In today’s world, according to Schrier, all one sees are these huge social media influencers who are into fashion, makeup, and beauty. Schrier wants to see a change with women in science.
“I want to show people how important science is to life,” Schrier said. “It is my career.”
Schrier, who is studying to be a pharmacist at Virginia Commonwealth University, is fascinated by the impact that science has on health care, as well as its effects on humans.
“Among the many, many reasons why I feel science is important, I just want to show that it is normal that you could be a girl and a scientist,” Schrier said.
Schrier found her calling while interning at a pharmaceutical company local to Virginia Tech. She struggled with applying her talents in science to the “real world” as she initially hated the sight of blood, but loved medicine. Later, she decided she needed to find a happy medium.
“I didn’t know that pharmacists could work at a pharmaceutical company and it sounds so silly to me now, but it’s another option for a more non-traditional path for someone who likes medicine,” Schrier said.

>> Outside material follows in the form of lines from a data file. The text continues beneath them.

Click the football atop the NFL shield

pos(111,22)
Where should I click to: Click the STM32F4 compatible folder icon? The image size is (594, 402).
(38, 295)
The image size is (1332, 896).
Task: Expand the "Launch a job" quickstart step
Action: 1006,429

According to The Daily Universe, former pageant queen, Katie Purse, had explained her biggest concern within the industry, which was stereotyping women in pageants as “dumb.” Schrier broke free of that stereotype, showing that you can be both beautiful and smart. When competing, women were often sexualized and stereotyped into having “dumb,” answers to questions like; “What is your future goal?” and the contestants would respond with something like “…world peace” with a laugh and a smile on their face. Although this changed over time, Schrier demonstrated academics as her talent on the Miss America stage and blew the audience away with her scientific demonstration.
“It seems silly because we constantly hear that you cannot be successful and pretty within society or even if it’s subconscious that you don’t believe that you can do both… and that is exactly what I want to show, that you can do both,” Schrier said.